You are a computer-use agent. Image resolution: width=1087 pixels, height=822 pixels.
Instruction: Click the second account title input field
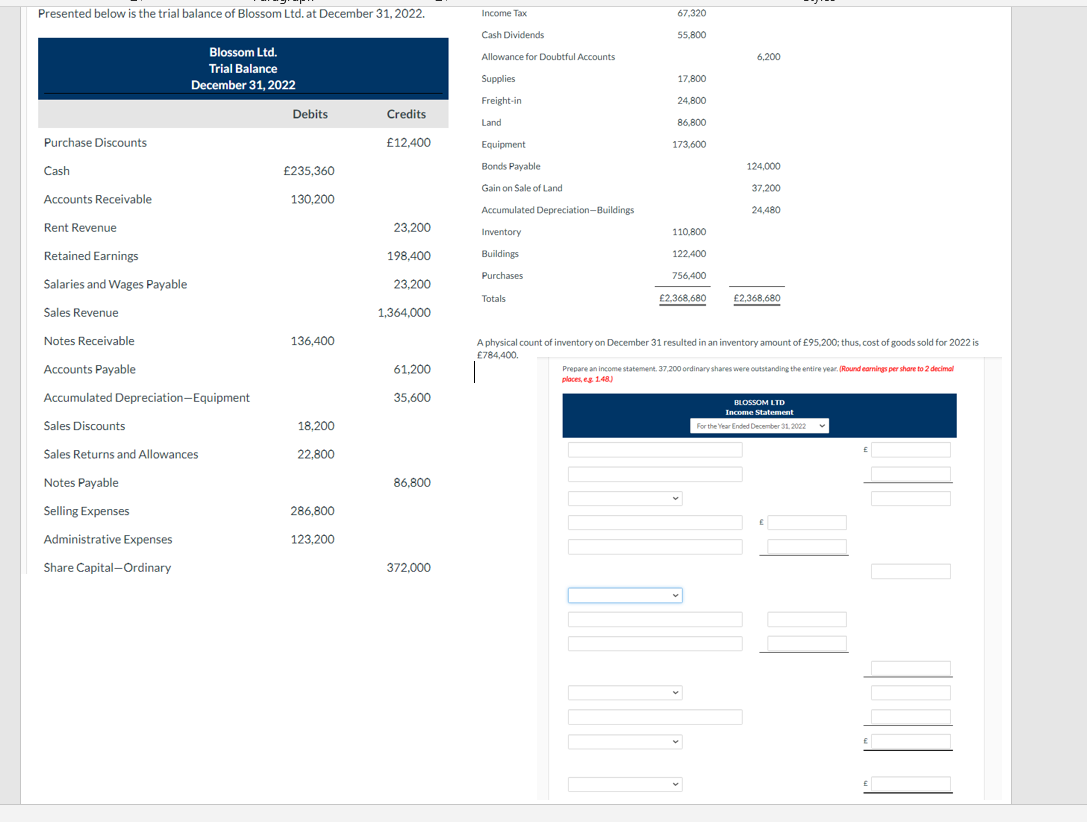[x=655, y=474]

==

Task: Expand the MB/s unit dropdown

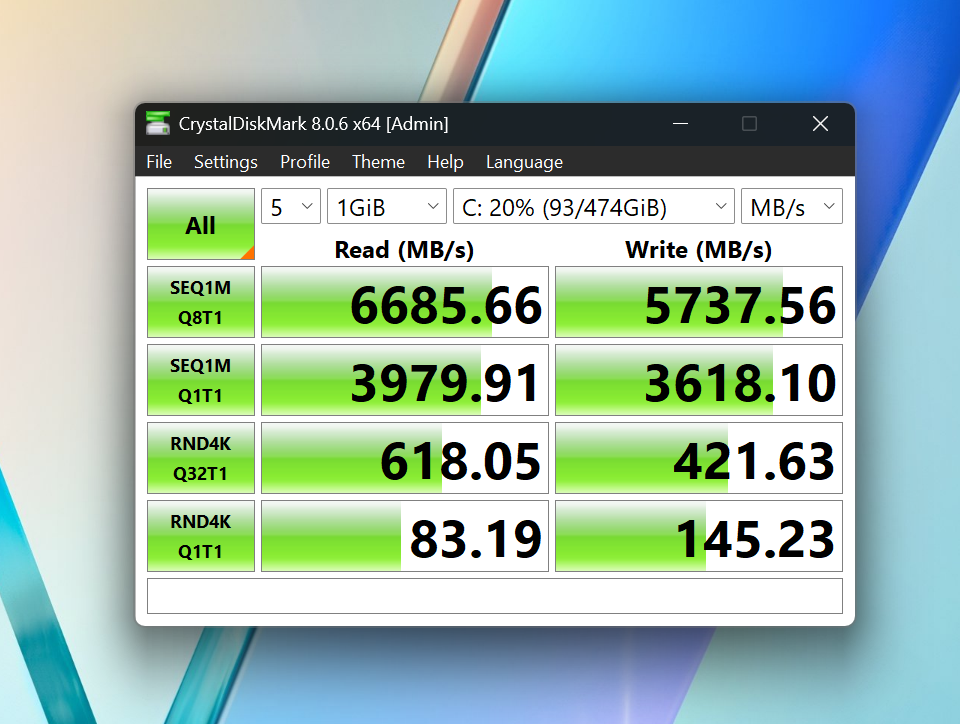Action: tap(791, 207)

* * *

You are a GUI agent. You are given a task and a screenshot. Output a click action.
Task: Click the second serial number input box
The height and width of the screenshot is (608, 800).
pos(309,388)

- **YOUR INSTRUCTIONS**: In the records above, find each line that mentions the string "agent", then copy it.

- **TASK OUTPUT**:
You are a computer-use agent. Image resolution: width=1087 pixels, height=822 pixels.
You are a GUI agent. You are given a task and a screenshot. Output a click action.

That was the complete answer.